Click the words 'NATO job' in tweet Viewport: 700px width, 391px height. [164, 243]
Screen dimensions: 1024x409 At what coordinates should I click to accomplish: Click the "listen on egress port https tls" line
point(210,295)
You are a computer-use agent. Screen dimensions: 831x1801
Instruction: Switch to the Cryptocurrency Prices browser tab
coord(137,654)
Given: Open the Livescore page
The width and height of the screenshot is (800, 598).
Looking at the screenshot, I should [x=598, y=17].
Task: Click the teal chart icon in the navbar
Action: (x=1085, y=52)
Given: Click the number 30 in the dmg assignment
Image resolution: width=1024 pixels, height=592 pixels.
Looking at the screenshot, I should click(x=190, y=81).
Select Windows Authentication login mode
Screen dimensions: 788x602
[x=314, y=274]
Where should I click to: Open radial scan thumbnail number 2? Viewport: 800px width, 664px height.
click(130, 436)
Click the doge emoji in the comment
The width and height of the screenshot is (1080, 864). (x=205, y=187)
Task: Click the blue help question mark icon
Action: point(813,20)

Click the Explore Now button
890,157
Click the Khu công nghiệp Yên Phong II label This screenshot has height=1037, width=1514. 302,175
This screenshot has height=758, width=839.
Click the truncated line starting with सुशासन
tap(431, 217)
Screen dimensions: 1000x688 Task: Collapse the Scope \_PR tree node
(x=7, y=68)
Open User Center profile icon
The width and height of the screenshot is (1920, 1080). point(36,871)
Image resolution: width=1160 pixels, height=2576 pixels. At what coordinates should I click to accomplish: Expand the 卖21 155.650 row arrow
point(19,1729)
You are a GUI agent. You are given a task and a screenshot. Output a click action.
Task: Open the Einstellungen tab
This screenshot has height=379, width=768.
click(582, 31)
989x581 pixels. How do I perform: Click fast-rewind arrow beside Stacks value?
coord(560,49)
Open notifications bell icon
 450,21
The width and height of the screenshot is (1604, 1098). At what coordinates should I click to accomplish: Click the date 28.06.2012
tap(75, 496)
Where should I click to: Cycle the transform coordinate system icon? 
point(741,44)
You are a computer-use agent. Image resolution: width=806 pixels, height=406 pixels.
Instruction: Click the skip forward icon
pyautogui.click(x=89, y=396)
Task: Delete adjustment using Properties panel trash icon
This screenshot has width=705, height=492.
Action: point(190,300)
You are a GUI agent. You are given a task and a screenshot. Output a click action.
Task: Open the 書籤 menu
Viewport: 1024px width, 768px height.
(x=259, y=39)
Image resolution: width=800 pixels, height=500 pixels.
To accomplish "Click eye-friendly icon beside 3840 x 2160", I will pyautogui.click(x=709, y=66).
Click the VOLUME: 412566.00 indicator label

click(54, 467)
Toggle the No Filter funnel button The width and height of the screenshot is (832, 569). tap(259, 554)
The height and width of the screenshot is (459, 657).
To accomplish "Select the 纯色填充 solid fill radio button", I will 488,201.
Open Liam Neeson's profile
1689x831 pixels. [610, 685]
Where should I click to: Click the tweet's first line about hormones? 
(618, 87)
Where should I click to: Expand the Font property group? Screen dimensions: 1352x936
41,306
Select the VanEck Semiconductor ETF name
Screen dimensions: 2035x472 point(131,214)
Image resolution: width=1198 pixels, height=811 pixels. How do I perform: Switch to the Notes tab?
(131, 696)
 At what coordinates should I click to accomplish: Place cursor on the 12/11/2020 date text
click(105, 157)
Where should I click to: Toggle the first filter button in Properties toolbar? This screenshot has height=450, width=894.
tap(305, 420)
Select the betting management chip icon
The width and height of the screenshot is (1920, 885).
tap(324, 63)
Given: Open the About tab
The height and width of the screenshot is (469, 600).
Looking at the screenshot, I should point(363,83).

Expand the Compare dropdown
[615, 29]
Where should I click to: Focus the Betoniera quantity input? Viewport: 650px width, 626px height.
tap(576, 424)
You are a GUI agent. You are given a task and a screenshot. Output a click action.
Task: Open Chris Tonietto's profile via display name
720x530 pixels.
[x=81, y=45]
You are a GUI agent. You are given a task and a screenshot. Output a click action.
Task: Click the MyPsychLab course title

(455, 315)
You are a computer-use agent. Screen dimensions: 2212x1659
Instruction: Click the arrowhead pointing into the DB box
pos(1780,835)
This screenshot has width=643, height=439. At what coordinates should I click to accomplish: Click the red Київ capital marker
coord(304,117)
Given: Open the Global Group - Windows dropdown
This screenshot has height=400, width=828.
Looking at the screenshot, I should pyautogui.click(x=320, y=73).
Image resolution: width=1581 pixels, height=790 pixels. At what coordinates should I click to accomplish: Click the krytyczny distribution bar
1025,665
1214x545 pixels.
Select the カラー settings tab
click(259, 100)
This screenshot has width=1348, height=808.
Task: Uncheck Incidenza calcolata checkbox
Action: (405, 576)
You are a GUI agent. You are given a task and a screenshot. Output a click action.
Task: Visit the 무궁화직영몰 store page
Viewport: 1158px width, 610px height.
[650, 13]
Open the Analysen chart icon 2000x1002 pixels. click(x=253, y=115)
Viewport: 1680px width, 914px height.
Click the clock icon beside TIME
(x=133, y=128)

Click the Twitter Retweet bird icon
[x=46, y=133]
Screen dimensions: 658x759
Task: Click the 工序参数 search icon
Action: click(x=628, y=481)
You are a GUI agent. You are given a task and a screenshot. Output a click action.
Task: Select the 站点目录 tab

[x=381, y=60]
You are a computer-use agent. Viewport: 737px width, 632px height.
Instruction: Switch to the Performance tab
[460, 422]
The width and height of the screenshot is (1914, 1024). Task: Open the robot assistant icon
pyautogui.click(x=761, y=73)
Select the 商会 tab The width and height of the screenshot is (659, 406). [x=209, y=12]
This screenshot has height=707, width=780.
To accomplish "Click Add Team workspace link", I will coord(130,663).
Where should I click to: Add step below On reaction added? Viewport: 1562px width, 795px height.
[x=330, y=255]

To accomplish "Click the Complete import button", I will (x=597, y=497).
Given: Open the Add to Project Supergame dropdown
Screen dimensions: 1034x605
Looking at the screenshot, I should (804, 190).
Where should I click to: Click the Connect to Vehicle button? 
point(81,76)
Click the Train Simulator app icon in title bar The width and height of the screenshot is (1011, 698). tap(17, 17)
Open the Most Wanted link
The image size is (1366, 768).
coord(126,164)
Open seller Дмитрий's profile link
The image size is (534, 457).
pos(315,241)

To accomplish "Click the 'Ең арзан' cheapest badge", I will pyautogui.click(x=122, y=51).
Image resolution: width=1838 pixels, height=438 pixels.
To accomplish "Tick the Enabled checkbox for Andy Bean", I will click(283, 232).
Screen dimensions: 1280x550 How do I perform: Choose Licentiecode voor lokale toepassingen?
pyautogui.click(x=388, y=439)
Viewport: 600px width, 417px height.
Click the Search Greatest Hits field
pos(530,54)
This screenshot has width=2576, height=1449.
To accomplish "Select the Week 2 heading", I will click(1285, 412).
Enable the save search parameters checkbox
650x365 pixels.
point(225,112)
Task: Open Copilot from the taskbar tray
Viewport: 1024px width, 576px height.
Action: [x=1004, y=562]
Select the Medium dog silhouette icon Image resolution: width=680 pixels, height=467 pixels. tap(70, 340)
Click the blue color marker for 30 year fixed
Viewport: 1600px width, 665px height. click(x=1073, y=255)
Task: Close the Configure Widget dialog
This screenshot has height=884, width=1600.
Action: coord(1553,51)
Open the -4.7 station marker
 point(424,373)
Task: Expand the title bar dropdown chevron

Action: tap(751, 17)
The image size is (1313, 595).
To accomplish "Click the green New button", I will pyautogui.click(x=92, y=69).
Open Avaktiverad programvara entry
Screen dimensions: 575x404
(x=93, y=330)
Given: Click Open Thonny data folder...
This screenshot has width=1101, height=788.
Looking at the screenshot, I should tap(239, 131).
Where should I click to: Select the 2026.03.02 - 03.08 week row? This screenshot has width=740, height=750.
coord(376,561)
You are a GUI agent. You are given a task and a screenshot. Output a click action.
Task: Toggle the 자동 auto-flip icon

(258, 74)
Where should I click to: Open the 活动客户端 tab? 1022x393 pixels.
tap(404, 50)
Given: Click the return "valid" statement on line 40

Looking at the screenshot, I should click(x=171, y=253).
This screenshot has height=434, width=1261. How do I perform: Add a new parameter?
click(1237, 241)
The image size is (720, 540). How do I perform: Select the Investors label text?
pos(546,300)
----
◆ EXERCISE GOAL
Collect each line of the entries that has the word "computer", copying it in full.

◆ ANSWER SECTION
You are a computer-use agent. Screen dimensions: 831x1801
You are a computer-use agent. Image resolution: width=806 pixels, height=406 pixels.
You are a computer-use agent. Screen dimensions: 2212x1659
You are a computer-use agent. Viewport: 737px width, 632px height.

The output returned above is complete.